O Lord, with hyssop sprinkle me,
And I shall be made clean;
Yea, wash thou me, and then I shall
Be whiter than the snow.

After thy loving-kindness, Lord,
Have mercy upon me:
For thy compassions great, blot out
All mine iniquity.

All glory to the Father be,
All glory to the Son,
All glory, Holy Ghost, to thee,
While endless ages run.

I will email you a pdf with the words and tune.

+David Chislett

David Chislett said...

As for VIDI AQUAM, this a quite a good metrical setting, though it might just be a bit complex:'


+David Chislett

Rubricarius said...

I would endorse 'rev'd up's suggestion and use the plainsong setting.

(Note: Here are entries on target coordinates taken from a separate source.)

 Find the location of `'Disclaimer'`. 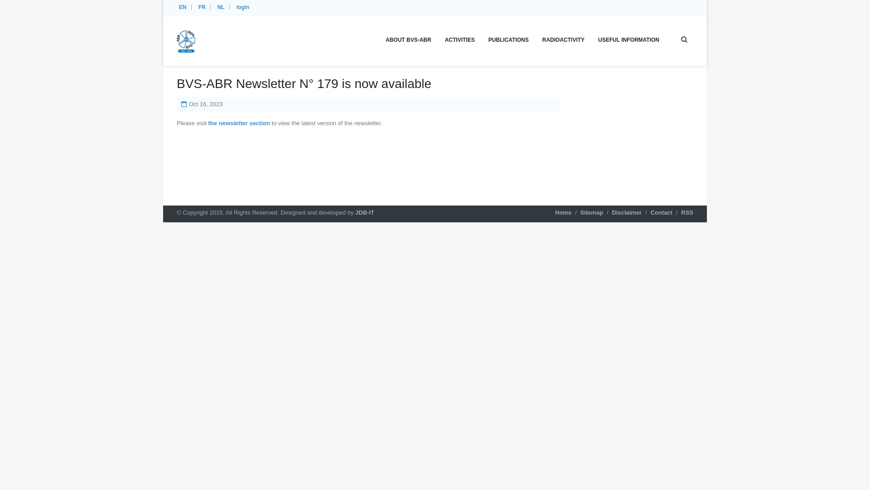

'Disclaimer' is located at coordinates (626, 212).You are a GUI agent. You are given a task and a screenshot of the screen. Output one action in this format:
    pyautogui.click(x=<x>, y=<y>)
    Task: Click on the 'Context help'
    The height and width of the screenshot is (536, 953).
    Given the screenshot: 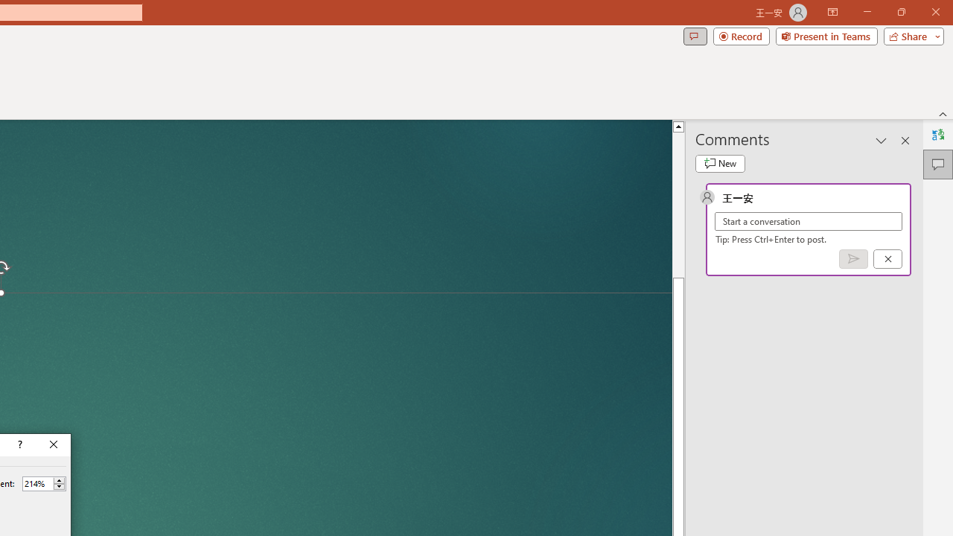 What is the action you would take?
    pyautogui.click(x=19, y=444)
    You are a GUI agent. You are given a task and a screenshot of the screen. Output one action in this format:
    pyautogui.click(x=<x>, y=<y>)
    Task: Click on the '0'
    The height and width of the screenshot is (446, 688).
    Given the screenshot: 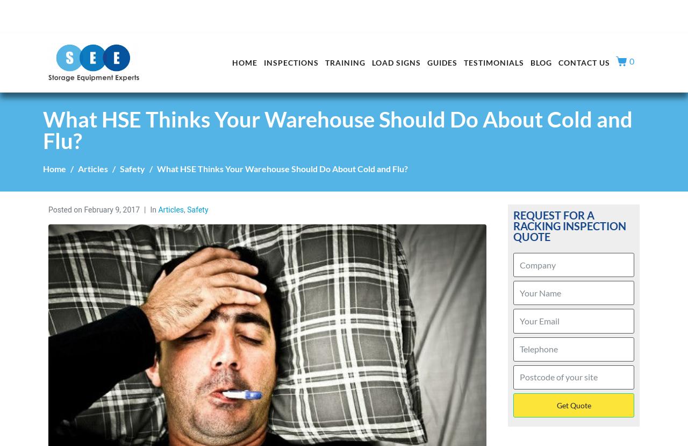 What is the action you would take?
    pyautogui.click(x=632, y=61)
    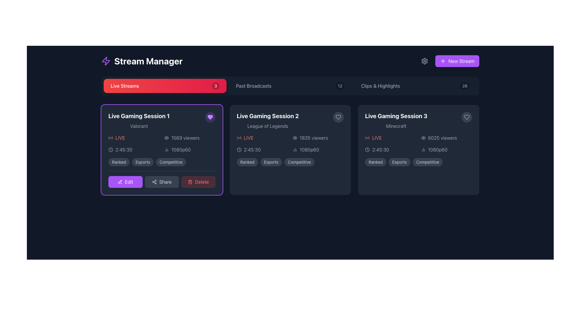  Describe the element at coordinates (125, 182) in the screenshot. I see `the edit button for 'Live Gaming Session 1' located at the bottom section of the card` at that location.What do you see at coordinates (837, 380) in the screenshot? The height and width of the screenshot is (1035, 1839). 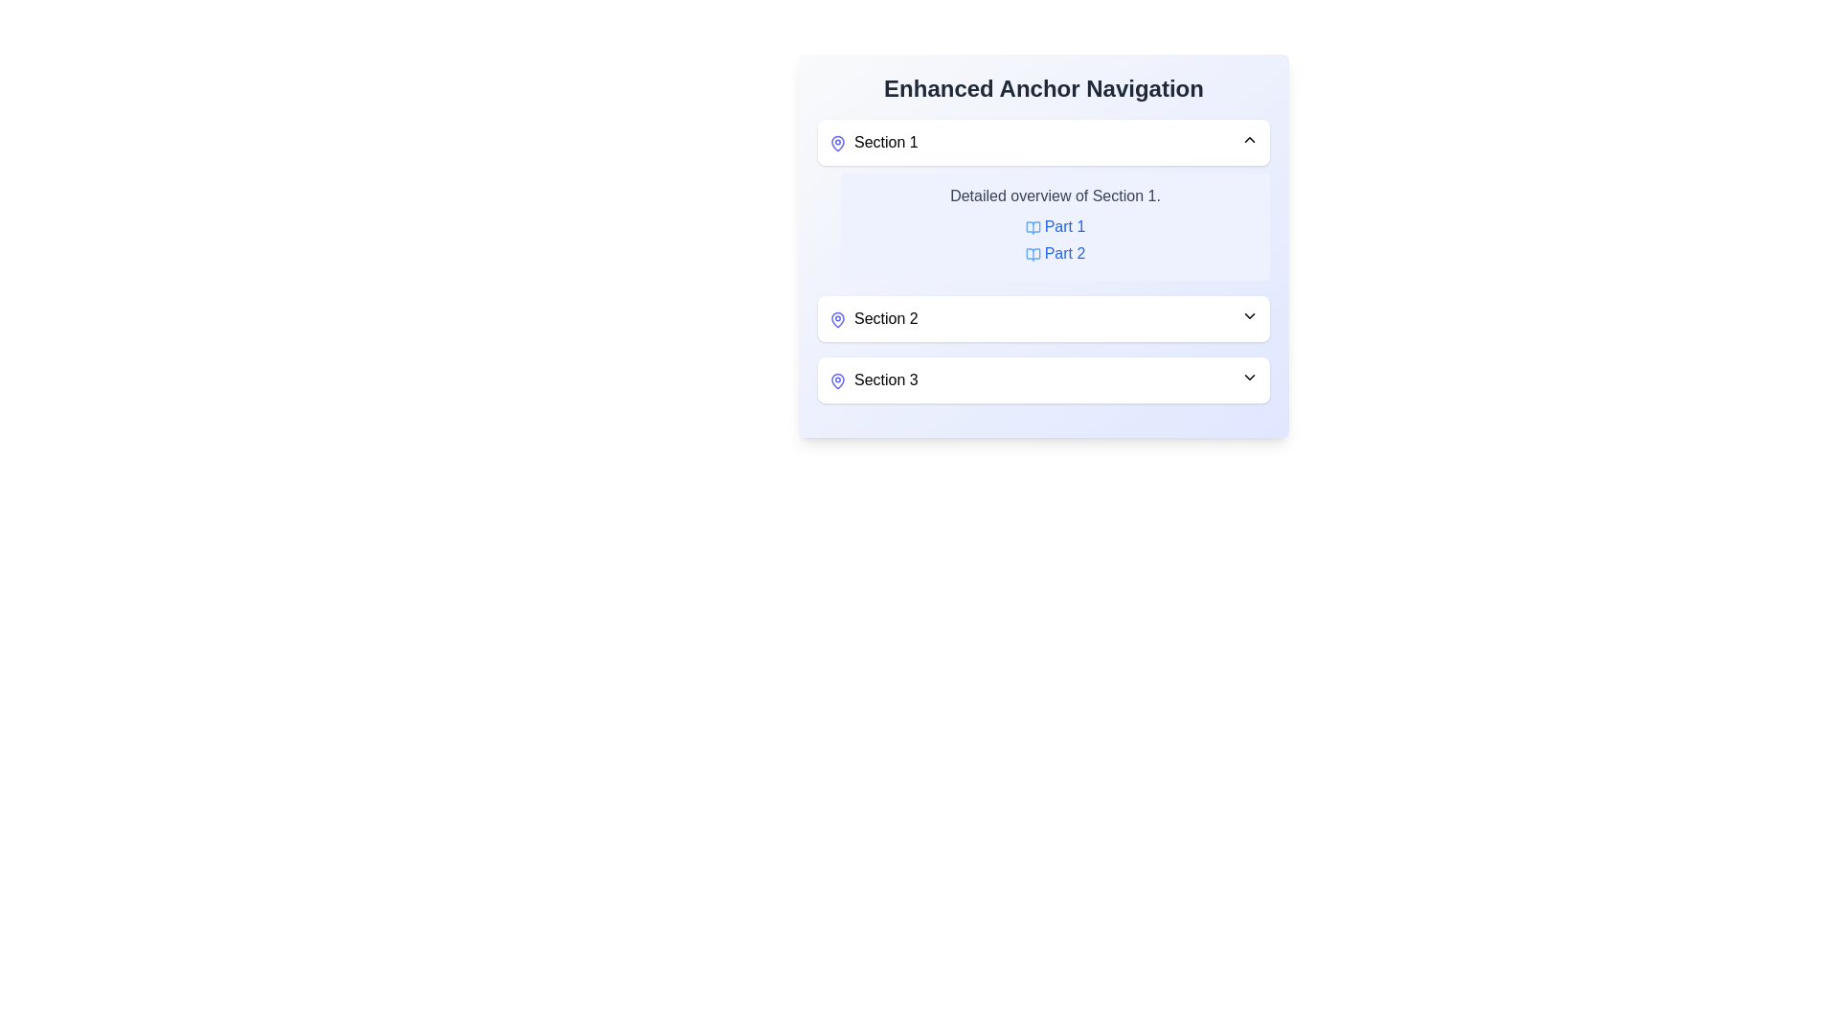 I see `the decorative vector graphic icon that represents the section header next to the label 'Section 1' to associate it with that label` at bounding box center [837, 380].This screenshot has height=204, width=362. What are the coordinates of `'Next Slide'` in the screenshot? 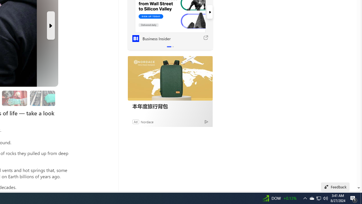 It's located at (51, 25).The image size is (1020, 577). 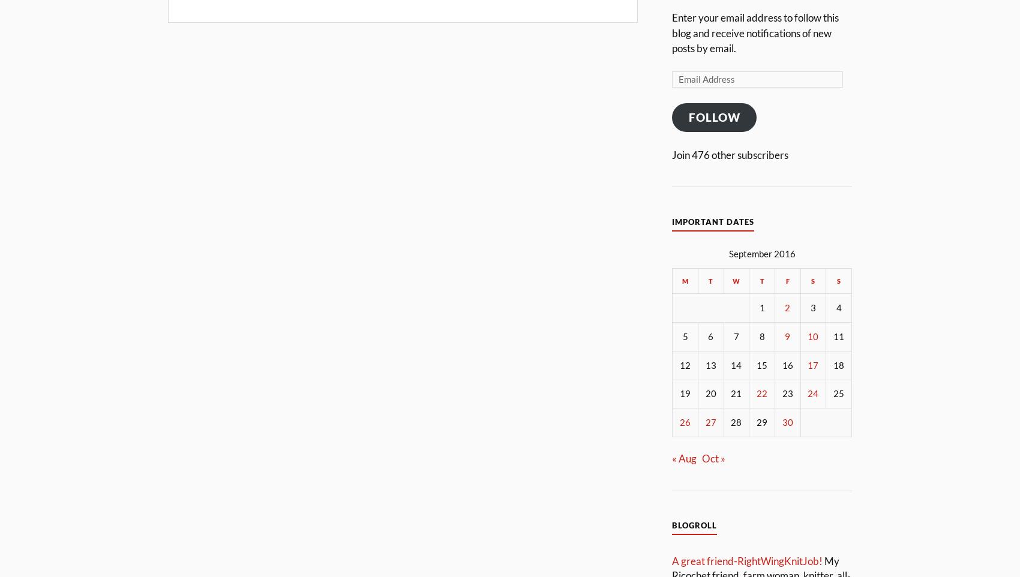 What do you see at coordinates (710, 335) in the screenshot?
I see `'6'` at bounding box center [710, 335].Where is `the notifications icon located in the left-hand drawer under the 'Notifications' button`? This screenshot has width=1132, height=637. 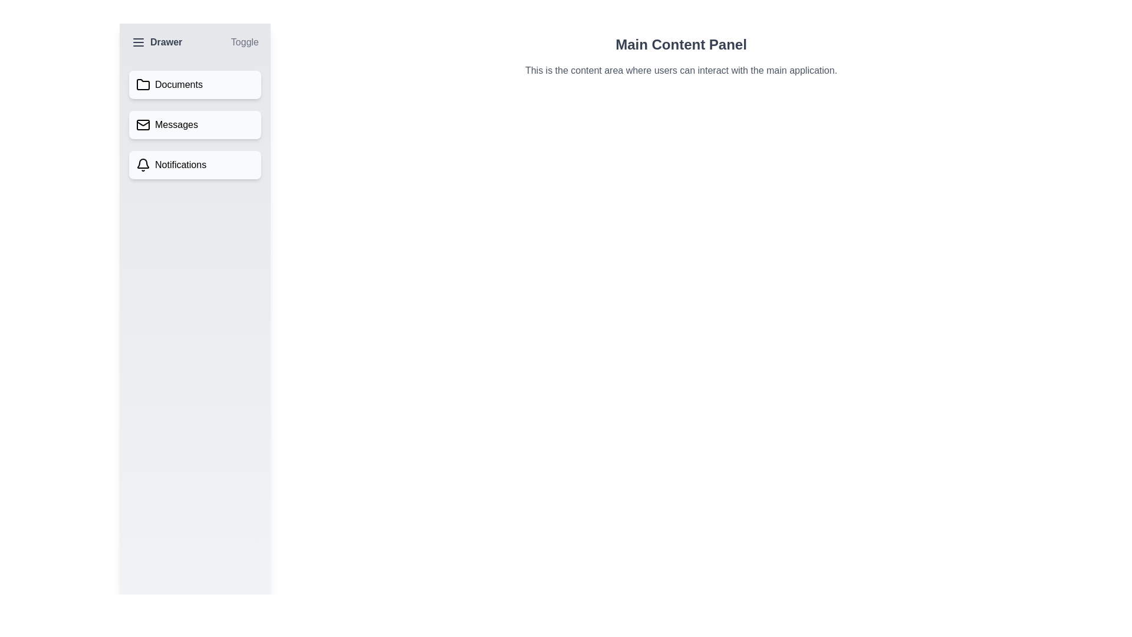
the notifications icon located in the left-hand drawer under the 'Notifications' button is located at coordinates (143, 163).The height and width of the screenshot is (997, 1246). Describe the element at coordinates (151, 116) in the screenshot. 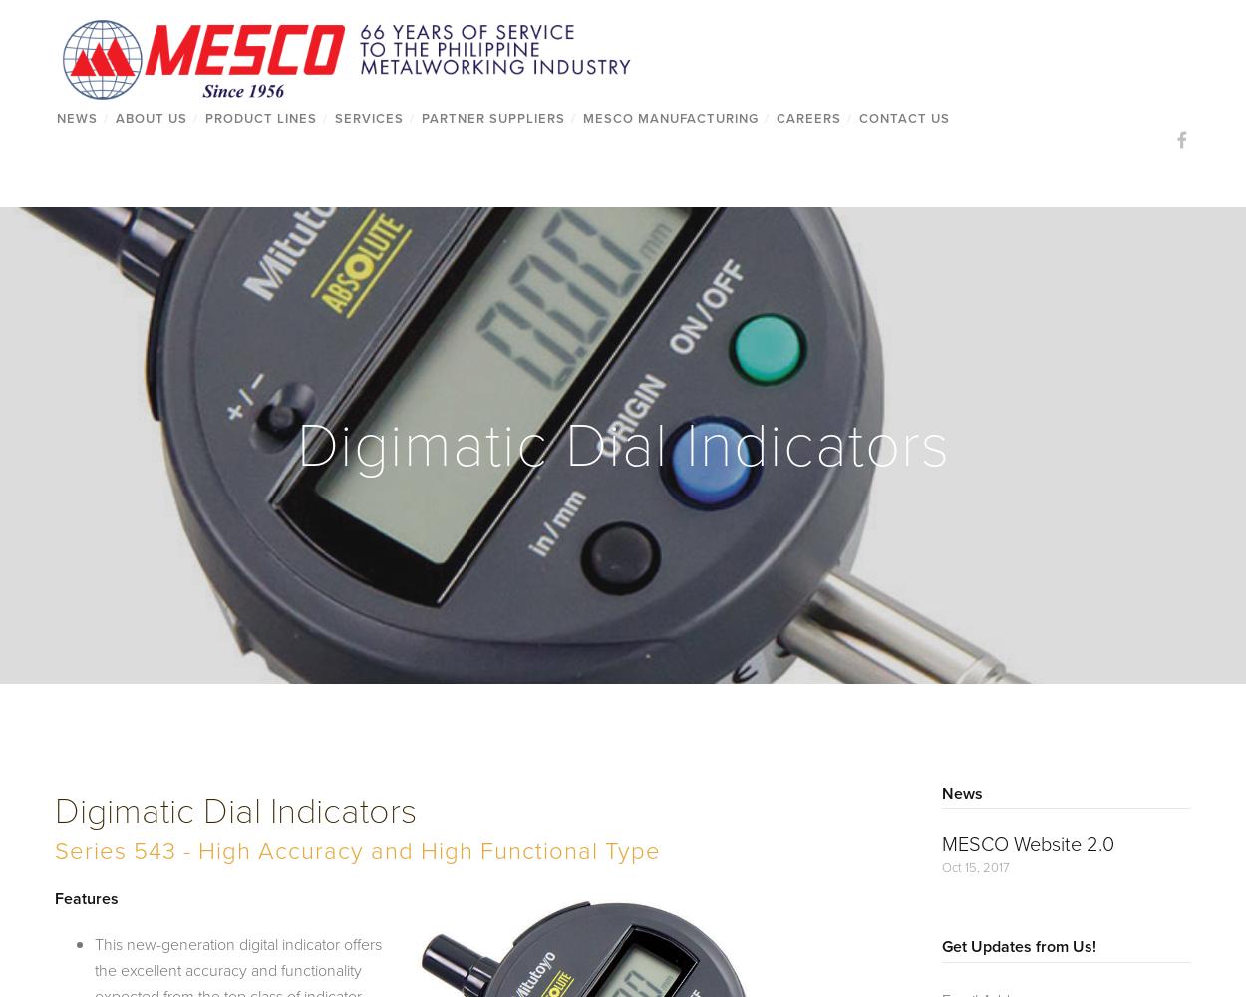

I understand the Tone 4 setting given in the Graduale was that used in Holy Sarum.

johnf said...

I fully support rev'd up's suggestion.

Go for the plain chant. anyone can sing plain chant...

...and it is beautiful.

It beats hands down the stuff I hear every Sunday.

Dexter Bracey said...

Sorry johnf, but not everone can sing plainchant. I agree it's beautiful, but only if it's sung by people who know what they're doing. Otherwise, it can be toe-curlingly awful!

johnf said...

William - I will concede that the Gradual of the Mass is generally complex and difficult to sing.

But the stuff we learned at primary school aged 10 or 11 is pretty straightforward; Credo 3, various arrangements of the Kyrie, Sanctus, Agnus Dei, Asperges and Vidi aquam, Salve Regina; the Mass for the Dead, including Dies Irae.
They are all 'tuneful' enabling people to anticipate the flow of the melody and join in. However, the Gloria we learned was always more difficult.

On Fr Rob Johansen's blog, the author has recorded 5th/6th grade schoolchildren in Michigan singing Regina Coeli beautifully and simply - though not of the quality of Solesmes, I wish we could hear it in my local Church.

Gengulphus said...

pretty straightforward… Credo 3, various arrangements of the Kyrie, Sanctus, Agnus Dei, Asperges and Vidi aquam, Salve Regina…

Hurrah! Absolutely! To say it can't be done is mere hand-wringy defeatism.

On Sunday we (a collection of spindly old ladies, eager young people far too young to have known the good old days, and many, many children, plus a tiny schola, and assorted others) sang the whole caboodle, ordinary and proper, as we always do, and a Salve after the Last Gospel.

No problem.

Dexter Bracey said...

My dear Gengulphus,I can only congratulate you on having such a talented congregation. I have heard too many congregations drone and warble their way through this stuff in a way that makes me long for a simple said service. And that,like it or not, is the way it is in most Englsh parishes. This started off as a discussion about how Fr H's congregation at St. Thomas might sing the Asperges: with all due respect to Father's flock, as a small congregation with little musical confidence, I would strongly suggest they go for a metrical setting.